Kristin Sabbi Awarded 2019 2020 UNM Anthropology Dissertation Fellowship
Posted: May 09, 2019 - 02:30pm
The UNM Department of Anthropology is pleased to announce the establishment of the UNM Anthropology Dissertation Fellowship Award. The fellowship is awarded to an outstanding anthropology graduate student conducting multidisciplinary research with potential public policy implications and is intended for students who have completed their research and are in the write up phase of their dissertation. Anthropology graduate students in any of the three subfields, Ethnology, Archaeology, and Evolutionary Anthropology are eligible for consideration. Kristin Sabbi, Evolutionary Anthropology doctoral candidate, has been awarded the 2019-2020 UNM Anthropology Dissertation Fellowship.
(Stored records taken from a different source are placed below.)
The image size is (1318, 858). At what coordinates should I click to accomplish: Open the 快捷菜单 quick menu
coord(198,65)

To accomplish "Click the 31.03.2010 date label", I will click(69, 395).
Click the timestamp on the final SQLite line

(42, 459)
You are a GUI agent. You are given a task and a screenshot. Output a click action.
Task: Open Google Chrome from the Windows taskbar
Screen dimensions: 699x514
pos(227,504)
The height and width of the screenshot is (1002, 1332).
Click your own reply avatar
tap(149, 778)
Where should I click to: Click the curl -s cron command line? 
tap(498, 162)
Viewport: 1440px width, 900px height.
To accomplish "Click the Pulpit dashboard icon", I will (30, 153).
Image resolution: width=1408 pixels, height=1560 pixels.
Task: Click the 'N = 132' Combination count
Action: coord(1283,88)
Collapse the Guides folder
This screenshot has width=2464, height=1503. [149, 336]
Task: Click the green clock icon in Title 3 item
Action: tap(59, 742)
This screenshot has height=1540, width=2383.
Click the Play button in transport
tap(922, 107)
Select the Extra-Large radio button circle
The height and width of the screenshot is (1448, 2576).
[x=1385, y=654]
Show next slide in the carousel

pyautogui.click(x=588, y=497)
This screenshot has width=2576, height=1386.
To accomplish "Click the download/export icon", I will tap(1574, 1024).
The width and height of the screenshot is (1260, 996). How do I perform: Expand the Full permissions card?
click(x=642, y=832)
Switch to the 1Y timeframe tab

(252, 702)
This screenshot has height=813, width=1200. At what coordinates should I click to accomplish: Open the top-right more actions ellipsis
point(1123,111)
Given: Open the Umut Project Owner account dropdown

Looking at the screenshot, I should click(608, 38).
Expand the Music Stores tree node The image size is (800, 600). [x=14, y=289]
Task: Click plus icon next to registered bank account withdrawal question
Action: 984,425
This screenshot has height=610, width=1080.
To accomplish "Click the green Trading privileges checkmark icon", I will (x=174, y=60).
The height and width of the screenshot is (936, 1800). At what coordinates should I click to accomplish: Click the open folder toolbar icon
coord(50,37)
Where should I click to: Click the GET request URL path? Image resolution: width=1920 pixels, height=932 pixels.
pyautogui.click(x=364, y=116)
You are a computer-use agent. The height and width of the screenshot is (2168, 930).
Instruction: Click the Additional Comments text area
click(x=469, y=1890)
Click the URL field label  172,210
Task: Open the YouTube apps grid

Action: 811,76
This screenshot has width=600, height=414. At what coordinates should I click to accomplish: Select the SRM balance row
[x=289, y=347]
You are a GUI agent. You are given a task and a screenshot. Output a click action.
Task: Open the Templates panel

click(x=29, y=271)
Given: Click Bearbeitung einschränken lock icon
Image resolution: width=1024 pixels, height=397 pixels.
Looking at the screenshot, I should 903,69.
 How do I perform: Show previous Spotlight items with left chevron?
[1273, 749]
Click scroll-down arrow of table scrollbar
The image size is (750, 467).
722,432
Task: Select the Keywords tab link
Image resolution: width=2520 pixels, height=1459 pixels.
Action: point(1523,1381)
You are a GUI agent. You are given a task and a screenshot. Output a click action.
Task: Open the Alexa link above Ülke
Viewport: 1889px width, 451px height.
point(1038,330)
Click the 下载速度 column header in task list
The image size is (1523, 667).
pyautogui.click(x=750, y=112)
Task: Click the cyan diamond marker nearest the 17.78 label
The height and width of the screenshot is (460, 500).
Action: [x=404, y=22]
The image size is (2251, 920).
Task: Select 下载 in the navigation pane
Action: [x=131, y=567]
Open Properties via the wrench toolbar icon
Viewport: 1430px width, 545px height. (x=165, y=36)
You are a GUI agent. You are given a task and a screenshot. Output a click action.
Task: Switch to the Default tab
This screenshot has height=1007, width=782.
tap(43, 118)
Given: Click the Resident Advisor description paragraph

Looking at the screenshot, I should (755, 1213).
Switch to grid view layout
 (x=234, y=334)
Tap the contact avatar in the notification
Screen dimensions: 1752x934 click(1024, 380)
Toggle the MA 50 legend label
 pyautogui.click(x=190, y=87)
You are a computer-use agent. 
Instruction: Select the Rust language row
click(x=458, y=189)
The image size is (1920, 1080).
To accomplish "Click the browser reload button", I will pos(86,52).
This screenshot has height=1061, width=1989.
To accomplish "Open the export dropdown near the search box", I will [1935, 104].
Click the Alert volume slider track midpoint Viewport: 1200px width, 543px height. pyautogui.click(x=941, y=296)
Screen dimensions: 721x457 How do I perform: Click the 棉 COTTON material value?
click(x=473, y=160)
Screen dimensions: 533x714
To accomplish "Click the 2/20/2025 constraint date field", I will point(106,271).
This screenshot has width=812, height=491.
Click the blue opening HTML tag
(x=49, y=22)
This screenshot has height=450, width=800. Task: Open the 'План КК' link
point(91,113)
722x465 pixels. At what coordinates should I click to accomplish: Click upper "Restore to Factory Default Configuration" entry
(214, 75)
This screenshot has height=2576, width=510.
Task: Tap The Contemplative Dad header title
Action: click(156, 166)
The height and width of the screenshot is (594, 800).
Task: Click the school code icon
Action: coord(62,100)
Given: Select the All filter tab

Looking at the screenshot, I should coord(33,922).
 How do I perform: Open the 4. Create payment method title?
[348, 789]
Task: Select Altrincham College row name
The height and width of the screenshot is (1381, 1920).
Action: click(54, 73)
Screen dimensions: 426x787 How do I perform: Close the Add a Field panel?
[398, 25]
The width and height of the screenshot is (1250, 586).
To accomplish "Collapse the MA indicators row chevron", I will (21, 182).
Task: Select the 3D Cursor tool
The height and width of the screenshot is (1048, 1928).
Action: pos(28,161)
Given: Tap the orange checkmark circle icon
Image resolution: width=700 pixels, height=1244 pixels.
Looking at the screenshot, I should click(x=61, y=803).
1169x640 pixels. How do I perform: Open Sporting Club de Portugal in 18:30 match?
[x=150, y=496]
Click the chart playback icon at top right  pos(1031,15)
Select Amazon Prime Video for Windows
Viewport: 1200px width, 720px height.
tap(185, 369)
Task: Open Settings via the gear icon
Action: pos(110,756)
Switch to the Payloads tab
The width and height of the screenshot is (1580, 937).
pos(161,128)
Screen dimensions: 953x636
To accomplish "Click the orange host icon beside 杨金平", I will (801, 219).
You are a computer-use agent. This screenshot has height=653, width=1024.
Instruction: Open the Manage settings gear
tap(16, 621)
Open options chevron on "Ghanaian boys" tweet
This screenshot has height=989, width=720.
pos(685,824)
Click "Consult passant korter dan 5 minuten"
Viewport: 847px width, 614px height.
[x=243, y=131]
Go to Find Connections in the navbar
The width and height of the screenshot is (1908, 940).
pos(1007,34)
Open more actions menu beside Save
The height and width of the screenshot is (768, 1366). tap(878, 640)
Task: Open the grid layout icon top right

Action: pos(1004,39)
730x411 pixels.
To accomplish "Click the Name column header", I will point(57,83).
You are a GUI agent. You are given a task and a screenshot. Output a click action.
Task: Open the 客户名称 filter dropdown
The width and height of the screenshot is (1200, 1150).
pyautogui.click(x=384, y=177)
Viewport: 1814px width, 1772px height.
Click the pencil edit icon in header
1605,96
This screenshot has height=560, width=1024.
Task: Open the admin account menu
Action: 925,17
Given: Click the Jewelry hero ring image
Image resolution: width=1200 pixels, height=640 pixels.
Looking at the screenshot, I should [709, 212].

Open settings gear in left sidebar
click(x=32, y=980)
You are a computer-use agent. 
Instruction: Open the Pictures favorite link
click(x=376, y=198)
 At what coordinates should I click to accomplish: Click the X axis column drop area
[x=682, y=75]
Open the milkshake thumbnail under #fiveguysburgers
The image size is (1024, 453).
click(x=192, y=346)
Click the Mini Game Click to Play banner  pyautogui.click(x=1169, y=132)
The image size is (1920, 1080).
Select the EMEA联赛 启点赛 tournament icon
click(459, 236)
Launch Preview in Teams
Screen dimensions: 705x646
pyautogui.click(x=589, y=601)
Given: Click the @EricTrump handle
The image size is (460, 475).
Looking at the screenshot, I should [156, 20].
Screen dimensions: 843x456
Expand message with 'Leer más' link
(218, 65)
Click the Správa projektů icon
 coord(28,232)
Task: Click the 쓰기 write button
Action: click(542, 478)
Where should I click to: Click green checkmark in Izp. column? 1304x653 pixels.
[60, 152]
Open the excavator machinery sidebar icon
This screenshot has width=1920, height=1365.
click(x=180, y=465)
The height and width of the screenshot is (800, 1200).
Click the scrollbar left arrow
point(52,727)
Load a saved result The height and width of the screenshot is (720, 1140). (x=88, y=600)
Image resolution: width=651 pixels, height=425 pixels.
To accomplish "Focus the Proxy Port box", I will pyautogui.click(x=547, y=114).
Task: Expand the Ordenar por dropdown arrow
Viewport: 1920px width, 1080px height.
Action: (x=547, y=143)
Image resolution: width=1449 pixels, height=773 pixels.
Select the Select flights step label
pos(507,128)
Kris Sabbi joined the program in 2012 to study primate behavior, endocrinology, and life history under Drs Melissa Emery Thompson and Martin Muller. Her dissertation project comprises a multi-year interdisciplinary study of wild chimpanzee social development with two primary goals. First, she uses traditional methodologies in field-based primatology, including observational behavioral data, to characterize how young chimpanzees interact with other group members and situates chimpanzee social development in the context of understanding human developmental patterns. Second, drawing from established methodologies in endocrinology and developmental psychology, she examines how hormones, early-life social experience, and underlying differences in attention, shape male and female social behavior during development. Early results reveal sex differences in all three factors, indicating that gendered human socialization overlies an already complex system of coordinated and interactive social, neurological, and hormonal developmental processes. Since joining the program her research has been funded internally by the department of anthropology, GPSA, and OGS; and externally by the American Philosophical Society, Sigma Xi, the Nacey Maggioncalda Foundation, The Wenner-Gren Foundation, and the Leakey Foundation. She has presented results from her research at nine regional, national, and international conferences, winning three awards.